TASK DIRECTIONS
Nothing but the lines from the one containing "Switch to Sensors tab in NVIDIA window" through the one containing "Open the Partners menu item", both included, should be given again, each exactly as written below.

===== EXTRACTED ENTRIES

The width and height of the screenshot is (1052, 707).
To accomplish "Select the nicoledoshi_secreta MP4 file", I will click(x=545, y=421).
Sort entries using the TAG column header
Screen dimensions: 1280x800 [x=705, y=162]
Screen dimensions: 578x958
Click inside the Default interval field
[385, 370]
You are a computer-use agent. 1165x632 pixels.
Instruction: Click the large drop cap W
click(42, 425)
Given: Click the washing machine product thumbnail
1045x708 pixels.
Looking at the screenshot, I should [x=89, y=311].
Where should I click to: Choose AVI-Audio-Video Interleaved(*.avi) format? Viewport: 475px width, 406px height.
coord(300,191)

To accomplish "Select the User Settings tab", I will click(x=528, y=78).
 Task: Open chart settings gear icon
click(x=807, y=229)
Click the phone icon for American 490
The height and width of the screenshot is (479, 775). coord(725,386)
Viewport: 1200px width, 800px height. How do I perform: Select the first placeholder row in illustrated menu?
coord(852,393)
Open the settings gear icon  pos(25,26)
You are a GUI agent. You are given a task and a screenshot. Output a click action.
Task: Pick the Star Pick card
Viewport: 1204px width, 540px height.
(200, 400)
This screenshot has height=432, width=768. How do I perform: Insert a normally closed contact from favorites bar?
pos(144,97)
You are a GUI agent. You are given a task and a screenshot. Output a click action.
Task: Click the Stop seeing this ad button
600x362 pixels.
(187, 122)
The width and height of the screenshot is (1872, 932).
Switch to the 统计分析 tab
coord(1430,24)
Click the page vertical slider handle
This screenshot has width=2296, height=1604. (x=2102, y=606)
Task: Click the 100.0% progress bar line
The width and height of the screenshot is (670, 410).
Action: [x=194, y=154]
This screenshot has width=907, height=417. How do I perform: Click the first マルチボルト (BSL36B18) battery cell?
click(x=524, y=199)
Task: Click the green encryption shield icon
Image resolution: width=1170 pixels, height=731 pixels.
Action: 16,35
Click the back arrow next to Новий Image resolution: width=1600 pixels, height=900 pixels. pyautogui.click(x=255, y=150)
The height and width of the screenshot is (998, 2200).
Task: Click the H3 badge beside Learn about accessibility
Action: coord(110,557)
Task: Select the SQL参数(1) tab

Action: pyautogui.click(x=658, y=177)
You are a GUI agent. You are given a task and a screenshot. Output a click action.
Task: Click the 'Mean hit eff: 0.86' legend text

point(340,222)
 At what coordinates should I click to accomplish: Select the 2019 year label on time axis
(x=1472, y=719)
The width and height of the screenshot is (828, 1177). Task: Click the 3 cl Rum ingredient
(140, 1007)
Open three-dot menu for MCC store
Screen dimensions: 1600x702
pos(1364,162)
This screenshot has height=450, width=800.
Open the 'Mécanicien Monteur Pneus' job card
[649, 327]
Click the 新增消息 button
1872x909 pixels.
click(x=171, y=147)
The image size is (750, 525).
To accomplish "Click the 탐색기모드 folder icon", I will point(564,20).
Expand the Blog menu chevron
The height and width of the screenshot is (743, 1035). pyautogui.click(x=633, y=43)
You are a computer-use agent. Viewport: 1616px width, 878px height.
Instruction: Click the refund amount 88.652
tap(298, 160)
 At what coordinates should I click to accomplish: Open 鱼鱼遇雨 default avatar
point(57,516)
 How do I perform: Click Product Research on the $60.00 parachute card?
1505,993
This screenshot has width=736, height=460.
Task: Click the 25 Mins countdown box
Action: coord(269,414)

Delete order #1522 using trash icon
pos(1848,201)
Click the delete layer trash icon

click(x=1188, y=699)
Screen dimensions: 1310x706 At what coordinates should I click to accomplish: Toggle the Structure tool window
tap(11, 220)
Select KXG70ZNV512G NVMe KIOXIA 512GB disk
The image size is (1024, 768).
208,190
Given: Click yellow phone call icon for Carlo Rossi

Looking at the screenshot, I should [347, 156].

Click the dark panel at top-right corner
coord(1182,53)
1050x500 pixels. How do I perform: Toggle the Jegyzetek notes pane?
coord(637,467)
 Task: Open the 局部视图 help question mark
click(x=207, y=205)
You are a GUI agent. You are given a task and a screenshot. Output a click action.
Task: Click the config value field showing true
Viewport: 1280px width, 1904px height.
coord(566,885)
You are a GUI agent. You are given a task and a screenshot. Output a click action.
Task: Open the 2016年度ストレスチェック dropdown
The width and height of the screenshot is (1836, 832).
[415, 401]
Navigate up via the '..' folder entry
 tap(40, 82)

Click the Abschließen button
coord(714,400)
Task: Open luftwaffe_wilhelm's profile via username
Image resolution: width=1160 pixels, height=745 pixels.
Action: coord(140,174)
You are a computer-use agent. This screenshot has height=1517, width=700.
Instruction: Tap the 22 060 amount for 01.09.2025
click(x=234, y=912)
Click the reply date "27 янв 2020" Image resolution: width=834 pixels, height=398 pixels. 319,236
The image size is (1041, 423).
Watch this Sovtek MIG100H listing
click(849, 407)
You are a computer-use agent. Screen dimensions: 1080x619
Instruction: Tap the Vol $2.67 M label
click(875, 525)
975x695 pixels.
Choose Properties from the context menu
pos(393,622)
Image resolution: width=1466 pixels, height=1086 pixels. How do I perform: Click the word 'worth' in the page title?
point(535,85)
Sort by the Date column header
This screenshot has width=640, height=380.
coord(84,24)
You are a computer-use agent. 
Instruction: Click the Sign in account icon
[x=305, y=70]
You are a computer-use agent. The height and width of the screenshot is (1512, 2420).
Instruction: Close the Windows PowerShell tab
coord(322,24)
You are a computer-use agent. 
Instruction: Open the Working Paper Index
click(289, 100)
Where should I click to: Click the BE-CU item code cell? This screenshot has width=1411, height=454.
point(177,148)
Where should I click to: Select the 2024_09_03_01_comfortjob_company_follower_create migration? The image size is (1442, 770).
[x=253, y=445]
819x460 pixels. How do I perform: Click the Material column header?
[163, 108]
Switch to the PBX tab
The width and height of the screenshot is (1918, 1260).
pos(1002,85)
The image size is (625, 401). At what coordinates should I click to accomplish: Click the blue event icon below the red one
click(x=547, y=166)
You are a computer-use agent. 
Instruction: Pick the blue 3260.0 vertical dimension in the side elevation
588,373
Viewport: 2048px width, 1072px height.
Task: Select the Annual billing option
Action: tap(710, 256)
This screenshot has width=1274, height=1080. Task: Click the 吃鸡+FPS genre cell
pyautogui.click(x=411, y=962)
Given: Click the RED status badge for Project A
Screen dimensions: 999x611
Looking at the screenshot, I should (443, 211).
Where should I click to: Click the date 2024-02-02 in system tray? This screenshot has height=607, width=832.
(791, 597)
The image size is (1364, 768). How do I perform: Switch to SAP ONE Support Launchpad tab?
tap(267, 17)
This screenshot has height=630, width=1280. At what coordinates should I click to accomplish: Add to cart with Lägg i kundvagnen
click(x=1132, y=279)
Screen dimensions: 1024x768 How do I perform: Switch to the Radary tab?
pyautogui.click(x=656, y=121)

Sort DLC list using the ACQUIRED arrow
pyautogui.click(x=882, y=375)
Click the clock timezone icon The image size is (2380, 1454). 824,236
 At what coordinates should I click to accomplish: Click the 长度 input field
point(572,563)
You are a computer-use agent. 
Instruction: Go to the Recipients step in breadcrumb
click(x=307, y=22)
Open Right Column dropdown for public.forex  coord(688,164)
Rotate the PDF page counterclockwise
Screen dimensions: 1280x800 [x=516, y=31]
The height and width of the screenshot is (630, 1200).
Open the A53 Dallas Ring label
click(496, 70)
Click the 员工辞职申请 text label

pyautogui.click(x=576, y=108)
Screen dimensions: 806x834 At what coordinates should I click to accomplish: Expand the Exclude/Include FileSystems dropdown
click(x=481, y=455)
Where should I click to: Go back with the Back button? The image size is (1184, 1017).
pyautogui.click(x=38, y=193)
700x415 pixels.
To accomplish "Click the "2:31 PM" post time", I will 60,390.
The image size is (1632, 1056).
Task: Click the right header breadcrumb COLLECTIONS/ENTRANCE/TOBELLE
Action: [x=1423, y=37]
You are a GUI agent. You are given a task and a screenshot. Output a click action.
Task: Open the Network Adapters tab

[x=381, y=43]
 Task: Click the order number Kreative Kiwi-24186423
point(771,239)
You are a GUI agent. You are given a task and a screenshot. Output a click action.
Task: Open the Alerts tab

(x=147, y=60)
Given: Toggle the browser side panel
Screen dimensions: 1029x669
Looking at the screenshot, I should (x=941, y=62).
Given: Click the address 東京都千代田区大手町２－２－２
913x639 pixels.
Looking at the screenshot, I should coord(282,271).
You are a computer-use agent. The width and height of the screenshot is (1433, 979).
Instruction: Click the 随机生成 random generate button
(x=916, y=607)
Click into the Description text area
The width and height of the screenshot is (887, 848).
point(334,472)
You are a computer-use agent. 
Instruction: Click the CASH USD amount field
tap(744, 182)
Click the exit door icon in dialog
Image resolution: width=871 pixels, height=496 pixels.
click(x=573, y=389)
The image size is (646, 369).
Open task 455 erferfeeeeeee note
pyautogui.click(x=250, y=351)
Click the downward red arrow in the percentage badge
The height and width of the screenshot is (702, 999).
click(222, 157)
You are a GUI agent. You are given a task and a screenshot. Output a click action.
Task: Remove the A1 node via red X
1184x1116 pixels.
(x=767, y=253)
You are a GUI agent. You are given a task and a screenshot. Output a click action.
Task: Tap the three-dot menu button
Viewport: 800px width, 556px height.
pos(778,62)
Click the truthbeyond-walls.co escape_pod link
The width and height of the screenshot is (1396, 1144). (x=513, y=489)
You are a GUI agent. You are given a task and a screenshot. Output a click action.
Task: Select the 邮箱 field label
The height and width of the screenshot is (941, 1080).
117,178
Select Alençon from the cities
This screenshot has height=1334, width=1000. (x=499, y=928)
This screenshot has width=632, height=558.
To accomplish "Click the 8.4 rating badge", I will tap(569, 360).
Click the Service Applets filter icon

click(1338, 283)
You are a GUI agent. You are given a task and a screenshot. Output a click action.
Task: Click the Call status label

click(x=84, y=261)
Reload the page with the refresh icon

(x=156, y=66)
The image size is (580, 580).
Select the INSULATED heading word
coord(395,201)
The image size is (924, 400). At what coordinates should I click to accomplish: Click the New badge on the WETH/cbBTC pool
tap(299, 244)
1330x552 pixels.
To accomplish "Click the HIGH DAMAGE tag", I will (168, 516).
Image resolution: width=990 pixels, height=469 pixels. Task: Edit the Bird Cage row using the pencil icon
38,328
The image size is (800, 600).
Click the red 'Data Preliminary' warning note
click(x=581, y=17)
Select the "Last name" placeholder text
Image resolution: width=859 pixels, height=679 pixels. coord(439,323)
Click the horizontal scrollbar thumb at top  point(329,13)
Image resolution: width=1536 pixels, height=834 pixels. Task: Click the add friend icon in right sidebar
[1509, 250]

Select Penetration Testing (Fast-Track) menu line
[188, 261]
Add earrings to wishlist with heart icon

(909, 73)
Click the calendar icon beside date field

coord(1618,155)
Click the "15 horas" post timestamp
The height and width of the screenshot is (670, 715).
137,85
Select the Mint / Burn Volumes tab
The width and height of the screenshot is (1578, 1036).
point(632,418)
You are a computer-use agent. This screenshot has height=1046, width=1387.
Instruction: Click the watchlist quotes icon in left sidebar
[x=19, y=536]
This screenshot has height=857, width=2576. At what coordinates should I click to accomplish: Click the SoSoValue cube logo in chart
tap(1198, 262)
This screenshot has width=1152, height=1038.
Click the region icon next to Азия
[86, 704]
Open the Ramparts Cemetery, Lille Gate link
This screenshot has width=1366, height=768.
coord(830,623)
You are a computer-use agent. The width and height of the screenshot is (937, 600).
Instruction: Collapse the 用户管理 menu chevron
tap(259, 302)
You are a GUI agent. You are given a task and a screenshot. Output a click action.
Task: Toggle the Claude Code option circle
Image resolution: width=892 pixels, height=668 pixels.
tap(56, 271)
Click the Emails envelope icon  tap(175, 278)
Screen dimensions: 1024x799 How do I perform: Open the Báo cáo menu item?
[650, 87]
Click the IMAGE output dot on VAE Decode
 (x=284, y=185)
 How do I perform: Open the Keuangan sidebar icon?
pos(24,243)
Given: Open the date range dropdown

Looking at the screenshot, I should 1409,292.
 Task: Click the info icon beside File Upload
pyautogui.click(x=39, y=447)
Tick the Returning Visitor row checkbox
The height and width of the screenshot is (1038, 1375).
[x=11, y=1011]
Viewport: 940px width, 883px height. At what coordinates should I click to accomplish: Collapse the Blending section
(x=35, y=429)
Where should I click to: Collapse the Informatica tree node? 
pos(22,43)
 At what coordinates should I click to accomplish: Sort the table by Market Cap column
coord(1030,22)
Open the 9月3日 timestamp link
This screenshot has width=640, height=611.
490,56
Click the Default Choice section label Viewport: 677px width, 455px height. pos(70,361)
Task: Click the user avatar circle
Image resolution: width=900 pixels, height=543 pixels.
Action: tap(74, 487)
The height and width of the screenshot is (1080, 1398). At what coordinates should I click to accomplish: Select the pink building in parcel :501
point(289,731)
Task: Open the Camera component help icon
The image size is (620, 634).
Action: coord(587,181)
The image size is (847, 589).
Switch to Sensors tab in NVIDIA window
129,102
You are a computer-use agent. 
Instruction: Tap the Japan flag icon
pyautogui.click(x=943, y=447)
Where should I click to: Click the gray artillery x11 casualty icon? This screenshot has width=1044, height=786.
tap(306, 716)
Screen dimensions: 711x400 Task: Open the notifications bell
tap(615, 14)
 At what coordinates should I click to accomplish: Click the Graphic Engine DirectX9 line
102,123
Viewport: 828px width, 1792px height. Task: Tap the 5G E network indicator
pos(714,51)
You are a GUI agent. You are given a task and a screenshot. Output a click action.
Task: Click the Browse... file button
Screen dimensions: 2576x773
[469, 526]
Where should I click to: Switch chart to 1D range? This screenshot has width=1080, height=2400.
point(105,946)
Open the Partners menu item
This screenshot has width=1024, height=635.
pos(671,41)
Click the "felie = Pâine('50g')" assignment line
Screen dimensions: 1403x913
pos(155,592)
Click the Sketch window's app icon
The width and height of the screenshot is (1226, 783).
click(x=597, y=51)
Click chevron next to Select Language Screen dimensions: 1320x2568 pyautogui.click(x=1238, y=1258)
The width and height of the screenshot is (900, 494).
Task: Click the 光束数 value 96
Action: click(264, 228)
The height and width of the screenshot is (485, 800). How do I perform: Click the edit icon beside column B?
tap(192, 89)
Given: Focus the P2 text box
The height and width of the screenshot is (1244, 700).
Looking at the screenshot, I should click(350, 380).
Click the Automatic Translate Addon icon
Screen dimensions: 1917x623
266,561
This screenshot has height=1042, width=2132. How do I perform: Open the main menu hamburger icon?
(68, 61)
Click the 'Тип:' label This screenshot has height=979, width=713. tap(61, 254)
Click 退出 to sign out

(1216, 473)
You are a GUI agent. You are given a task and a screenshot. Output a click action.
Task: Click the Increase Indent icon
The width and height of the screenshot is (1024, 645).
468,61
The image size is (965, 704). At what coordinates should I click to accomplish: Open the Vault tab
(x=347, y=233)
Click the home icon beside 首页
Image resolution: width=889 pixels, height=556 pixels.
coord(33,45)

==========

RESPONSE TO THE EXERCISE
Switch to Sensors tab in NVIDIA window
129,102
You are a computer-use agent. 
Instruction: Tap the Japan flag icon
pyautogui.click(x=943, y=447)
Where should I click to: Click the gray artillery x11 casualty icon? This screenshot has width=1044, height=786.
tap(306, 716)
Screen dimensions: 711x400 Task: Open the notifications bell
tap(615, 14)
 At what coordinates should I click to accomplish: Click the Graphic Engine DirectX9 line
102,123
Viewport: 828px width, 1792px height. Task: Tap the 5G E network indicator
pos(714,51)
You are a GUI agent. You are given a task and a screenshot. Output a click action.
Task: Click the Browse... file button
Screen dimensions: 2576x773
[469, 526]
Where should I click to: Switch chart to 1D range? This screenshot has width=1080, height=2400.
point(105,946)
Open the Partners menu item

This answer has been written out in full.